— BEGIN —

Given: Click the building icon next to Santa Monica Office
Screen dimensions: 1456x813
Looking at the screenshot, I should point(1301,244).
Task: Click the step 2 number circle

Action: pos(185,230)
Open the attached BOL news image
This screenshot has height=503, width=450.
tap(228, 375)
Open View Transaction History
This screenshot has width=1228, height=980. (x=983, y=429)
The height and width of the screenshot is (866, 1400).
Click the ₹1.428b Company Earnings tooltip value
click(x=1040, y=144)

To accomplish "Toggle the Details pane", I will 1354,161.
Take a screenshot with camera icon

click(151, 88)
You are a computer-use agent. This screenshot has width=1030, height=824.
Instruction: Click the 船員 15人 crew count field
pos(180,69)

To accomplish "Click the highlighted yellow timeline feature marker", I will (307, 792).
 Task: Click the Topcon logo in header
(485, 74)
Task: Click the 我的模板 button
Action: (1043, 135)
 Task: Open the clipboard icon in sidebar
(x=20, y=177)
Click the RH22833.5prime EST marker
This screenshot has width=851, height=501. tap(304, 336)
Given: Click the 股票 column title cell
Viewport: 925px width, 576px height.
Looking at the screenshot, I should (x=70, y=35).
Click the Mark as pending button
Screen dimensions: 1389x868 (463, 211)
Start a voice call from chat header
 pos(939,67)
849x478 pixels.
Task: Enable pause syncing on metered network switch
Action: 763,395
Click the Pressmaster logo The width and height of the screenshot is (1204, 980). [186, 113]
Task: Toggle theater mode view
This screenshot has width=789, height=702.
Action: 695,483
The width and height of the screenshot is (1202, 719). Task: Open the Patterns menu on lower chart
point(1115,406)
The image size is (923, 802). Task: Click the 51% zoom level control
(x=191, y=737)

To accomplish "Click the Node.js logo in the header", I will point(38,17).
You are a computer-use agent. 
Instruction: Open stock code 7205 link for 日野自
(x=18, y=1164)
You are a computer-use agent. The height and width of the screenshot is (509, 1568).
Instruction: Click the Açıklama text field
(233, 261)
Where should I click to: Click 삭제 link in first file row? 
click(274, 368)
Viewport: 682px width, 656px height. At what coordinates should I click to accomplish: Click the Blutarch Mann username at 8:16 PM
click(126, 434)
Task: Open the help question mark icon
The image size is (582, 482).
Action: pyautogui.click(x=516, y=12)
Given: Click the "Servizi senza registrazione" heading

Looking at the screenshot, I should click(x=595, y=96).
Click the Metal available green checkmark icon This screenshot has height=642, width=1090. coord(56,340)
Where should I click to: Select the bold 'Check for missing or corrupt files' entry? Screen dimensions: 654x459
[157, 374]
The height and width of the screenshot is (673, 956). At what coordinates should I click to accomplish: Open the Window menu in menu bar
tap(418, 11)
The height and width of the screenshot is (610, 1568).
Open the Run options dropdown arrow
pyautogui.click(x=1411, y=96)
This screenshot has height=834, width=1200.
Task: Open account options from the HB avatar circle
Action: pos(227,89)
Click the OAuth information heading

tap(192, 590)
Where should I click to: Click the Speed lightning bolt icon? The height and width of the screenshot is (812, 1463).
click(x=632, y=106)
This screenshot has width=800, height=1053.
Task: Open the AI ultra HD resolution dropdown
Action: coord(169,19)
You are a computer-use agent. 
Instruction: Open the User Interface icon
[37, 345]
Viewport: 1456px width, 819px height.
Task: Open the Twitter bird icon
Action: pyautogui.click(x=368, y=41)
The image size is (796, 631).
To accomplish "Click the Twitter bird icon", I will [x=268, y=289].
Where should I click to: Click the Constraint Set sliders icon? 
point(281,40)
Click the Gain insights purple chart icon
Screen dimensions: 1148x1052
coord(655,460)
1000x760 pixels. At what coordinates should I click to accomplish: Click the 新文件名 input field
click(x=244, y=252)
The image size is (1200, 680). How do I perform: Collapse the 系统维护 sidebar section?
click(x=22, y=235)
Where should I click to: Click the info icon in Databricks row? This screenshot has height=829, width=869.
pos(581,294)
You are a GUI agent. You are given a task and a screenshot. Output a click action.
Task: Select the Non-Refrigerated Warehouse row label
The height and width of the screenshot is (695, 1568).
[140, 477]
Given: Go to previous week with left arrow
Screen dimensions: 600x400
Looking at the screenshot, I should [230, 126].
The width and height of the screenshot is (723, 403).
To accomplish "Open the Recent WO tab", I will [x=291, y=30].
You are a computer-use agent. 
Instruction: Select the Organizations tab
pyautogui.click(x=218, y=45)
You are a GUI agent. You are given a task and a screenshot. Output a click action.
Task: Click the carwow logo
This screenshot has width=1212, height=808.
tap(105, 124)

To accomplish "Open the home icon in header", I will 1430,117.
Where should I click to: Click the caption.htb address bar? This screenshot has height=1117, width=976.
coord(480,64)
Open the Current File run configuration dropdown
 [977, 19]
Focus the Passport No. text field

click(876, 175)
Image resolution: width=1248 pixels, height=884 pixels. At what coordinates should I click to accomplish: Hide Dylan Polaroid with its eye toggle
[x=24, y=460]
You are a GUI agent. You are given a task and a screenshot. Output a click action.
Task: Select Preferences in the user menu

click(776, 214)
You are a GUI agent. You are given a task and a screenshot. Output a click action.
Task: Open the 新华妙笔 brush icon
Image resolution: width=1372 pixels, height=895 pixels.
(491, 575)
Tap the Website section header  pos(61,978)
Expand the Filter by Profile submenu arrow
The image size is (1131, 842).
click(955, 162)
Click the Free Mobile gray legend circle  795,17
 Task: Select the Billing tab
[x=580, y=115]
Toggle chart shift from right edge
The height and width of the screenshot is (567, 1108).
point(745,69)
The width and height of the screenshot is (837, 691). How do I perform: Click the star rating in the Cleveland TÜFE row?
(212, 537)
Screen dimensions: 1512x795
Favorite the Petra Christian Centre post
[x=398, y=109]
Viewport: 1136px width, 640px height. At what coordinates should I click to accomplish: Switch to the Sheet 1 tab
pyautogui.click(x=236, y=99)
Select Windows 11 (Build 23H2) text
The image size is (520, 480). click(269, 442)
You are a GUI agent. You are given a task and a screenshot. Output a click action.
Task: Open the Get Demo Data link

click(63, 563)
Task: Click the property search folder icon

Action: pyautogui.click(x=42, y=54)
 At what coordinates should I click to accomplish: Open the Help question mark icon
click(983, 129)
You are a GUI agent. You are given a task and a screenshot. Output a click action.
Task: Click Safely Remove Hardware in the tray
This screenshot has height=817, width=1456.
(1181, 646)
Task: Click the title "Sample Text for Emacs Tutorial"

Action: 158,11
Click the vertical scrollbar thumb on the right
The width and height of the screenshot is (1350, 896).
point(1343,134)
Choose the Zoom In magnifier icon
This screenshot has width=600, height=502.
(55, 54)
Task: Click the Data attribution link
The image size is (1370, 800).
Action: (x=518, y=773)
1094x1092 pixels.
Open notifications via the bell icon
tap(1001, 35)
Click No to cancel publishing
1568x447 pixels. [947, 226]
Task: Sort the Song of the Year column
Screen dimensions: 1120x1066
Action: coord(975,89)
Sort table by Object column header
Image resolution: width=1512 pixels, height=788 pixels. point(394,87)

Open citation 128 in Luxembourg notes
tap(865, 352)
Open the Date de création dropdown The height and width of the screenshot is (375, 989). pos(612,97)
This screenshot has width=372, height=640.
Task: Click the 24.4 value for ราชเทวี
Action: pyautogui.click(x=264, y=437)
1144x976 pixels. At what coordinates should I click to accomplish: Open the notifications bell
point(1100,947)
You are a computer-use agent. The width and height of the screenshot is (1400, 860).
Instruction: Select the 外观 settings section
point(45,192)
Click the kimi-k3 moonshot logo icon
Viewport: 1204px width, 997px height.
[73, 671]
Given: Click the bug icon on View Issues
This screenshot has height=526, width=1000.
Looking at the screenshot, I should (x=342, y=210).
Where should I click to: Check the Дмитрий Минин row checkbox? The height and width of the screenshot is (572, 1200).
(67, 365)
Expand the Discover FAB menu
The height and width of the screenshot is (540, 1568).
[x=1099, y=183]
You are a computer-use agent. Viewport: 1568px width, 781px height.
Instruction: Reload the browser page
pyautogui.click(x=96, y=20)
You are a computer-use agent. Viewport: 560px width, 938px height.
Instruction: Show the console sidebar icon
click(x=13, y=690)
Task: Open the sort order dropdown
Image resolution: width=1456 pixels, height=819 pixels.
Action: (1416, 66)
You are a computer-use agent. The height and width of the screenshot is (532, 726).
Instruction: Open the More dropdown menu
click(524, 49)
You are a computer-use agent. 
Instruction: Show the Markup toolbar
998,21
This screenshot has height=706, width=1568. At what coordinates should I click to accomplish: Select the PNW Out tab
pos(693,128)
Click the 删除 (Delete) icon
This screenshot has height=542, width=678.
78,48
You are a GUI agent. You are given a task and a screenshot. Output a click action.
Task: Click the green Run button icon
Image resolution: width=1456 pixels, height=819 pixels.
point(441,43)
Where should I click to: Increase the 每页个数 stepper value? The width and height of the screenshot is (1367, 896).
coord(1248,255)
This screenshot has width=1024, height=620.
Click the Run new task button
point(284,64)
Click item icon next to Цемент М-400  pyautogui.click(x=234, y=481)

— END —

= Exercise aim =
Reproduce the entries word for word, starting at their first line and ending after the line that contains "Looking at the screenshot, I should (x=70, y=35).".

= Written reply =
Given: Click the building icon next to Santa Monica Office
Screen dimensions: 1456x813
Looking at the screenshot, I should point(1301,244).
Task: Click the step 2 number circle

Action: pos(185,230)
Open the attached BOL news image
This screenshot has height=503, width=450.
tap(228, 375)
Open View Transaction History
This screenshot has width=1228, height=980. (x=983, y=429)
The height and width of the screenshot is (866, 1400).
Click the ₹1.428b Company Earnings tooltip value
click(x=1040, y=144)

To accomplish "Toggle the Details pane", I will 1354,161.
Take a screenshot with camera icon

click(151, 88)
You are a computer-use agent. This screenshot has width=1030, height=824.
Instruction: Click the 船員 15人 crew count field
pos(180,69)

To accomplish "Click the highlighted yellow timeline feature marker", I will (307, 792).
 Task: Click the Topcon logo in header
(485, 74)
Task: Click the 我的模板 button
Action: (1043, 135)
 Task: Open the clipboard icon in sidebar
(x=20, y=177)
Click the RH22833.5prime EST marker
This screenshot has width=851, height=501. tap(304, 336)
Given: Click the 股票 column title cell
Viewport: 925px width, 576px height.
Looking at the screenshot, I should (x=70, y=35).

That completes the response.